Junto a sus colegas científicos y ateos Daniel Dennett, Christopher Hitchens y Sam Harris, Dawkins altera la tranquilidad de altos jerarcas religiosos. Y, al parecer, su marketing ateo parece funcionar bastante bien: en Turquía clausuraron su sitio www.richarddawkins.net y quemaron sus libros, y hasta la fecha más de una docena de autores parasitarios se colgaron de su fama para contestarle, rebatirlo y burlarse de él.
Ahí, justamente, en el efecto postpublicación está el éxito de este ensayo (traducido en España como El espejismo de Dios) curiosamente inhallable en las librerías argentinas. En él, analiza la creencia en la existencia de un creador sobrenatural con el mismo rigor con el que se examina una hipótesis científica, despotrica contra el adoctrinamiento religioso infantil, ridiculiza a los fundamentalistas, concibe la fe como un virus y la religión como las raíces de todo mal.
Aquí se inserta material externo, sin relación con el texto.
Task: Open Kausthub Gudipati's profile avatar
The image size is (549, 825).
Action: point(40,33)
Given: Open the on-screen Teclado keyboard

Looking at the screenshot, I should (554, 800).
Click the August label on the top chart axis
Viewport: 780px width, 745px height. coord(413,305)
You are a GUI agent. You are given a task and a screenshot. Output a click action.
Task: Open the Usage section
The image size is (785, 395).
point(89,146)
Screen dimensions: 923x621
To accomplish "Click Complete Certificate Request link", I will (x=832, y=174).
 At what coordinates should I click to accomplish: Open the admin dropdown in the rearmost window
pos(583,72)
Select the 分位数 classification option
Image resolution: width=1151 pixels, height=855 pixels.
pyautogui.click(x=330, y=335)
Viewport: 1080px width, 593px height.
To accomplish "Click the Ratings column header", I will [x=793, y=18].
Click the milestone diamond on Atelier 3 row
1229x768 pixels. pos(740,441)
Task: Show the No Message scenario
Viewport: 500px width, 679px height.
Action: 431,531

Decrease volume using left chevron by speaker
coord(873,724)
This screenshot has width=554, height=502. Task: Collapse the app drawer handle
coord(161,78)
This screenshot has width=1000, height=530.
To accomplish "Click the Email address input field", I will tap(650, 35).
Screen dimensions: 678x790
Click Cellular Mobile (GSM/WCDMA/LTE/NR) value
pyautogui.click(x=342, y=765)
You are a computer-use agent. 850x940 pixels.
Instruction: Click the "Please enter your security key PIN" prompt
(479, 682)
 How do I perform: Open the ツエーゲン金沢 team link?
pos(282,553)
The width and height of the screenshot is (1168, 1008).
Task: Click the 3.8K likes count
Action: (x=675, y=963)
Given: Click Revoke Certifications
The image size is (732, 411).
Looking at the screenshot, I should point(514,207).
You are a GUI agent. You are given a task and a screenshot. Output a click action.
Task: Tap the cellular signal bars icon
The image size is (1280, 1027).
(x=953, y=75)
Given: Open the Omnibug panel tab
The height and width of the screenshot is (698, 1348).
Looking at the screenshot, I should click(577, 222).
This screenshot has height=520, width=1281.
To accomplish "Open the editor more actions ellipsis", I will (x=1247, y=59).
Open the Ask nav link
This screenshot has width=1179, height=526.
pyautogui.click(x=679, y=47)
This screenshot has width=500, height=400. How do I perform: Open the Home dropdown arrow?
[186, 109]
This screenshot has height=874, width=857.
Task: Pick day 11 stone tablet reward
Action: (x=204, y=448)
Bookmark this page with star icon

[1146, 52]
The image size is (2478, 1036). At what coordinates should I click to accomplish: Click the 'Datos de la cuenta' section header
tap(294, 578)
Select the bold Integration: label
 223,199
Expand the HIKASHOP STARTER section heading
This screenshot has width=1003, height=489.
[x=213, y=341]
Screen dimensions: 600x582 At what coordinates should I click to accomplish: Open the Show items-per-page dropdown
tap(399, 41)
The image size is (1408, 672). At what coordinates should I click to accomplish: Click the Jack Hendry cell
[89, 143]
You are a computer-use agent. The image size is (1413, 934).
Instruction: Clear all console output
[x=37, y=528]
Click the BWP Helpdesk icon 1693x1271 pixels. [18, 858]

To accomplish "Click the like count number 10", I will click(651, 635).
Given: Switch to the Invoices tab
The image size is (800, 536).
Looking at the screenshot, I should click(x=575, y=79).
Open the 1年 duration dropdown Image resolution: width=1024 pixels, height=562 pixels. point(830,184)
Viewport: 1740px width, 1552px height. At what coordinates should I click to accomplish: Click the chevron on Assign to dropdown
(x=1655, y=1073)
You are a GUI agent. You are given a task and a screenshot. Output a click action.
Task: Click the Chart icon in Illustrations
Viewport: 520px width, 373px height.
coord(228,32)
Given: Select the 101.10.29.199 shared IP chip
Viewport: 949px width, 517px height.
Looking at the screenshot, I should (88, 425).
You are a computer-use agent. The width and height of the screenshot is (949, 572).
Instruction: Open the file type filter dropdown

Y, al hacerlo, propone al lector un juego: que imagine. “Imagine, junto a John Lennon, un mundo sin religión –escribe en el prefacio–. Imagine que no existen terroristas suicidas, que no existieron el 11 de septiembre ni el 7 de julio, y que no existieron las cruzadas ni las cacerías de brujas, ni las guerras palestinas/israelitas, ni las masacres en la ex Yugoslavia, ni evangelistas televisivos de trajes brillantes y de abombados peinados estafándoles su dinero a las personas crédulas. Imagine que no existieron los talibanes que explotaron las estatuas antiguas, ni decapitaciones públicas de blasfemos, ni azotes sobre pieles femeninas por el crimen de mostrar unos centímetros de ellas. Sólo imagine”.